A block of data
————

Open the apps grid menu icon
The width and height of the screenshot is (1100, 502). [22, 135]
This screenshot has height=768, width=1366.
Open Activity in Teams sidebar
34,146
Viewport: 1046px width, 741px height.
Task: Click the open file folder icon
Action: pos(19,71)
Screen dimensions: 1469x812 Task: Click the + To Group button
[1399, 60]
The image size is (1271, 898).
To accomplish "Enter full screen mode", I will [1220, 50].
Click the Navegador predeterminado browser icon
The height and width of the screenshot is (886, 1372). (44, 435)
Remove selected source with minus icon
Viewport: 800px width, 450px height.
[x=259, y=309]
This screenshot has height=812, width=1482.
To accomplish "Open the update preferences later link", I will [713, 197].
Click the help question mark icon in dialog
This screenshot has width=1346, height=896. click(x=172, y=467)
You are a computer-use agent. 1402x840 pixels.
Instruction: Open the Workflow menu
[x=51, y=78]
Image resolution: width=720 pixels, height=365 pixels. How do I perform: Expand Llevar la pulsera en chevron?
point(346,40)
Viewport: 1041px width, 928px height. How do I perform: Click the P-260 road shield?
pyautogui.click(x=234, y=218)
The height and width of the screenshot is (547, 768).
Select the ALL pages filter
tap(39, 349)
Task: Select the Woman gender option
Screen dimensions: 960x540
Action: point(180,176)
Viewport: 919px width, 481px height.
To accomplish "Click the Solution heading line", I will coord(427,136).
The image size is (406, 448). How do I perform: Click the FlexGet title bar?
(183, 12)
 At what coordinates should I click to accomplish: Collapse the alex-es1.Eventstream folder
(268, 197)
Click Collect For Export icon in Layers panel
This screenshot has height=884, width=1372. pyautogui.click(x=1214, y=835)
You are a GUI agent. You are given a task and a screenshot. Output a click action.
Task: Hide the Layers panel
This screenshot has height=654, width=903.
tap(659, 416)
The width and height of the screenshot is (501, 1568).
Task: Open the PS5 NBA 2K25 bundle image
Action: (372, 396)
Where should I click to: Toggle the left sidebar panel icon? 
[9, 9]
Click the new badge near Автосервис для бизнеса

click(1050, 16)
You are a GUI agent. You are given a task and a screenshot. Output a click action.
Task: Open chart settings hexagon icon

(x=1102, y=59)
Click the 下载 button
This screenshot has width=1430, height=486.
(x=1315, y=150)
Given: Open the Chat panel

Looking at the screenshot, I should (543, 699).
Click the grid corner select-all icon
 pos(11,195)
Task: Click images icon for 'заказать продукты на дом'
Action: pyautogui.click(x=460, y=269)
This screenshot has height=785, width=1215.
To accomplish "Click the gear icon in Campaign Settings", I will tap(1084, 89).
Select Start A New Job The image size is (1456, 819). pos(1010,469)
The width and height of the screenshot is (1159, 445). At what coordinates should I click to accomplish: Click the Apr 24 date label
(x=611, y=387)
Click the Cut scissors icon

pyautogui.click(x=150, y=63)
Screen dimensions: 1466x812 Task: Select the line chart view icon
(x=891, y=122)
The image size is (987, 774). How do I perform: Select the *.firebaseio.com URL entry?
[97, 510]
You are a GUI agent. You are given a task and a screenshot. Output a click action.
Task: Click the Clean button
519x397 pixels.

————

Print the lines of the listing exactly as they appear, beginning with the line containing "Click Collect For Export icon in Layers panel" and continuing through the line containing "Action: (372, 396)".

Answer to the problem —
Click Collect For Export icon in Layers panel
This screenshot has height=884, width=1372. pyautogui.click(x=1214, y=835)
You are a GUI agent. You are given a task and a screenshot. Output a click action.
Task: Hide the Layers panel
This screenshot has height=654, width=903.
tap(659, 416)
The width and height of the screenshot is (501, 1568).
Task: Open the PS5 NBA 2K25 bundle image
Action: (372, 396)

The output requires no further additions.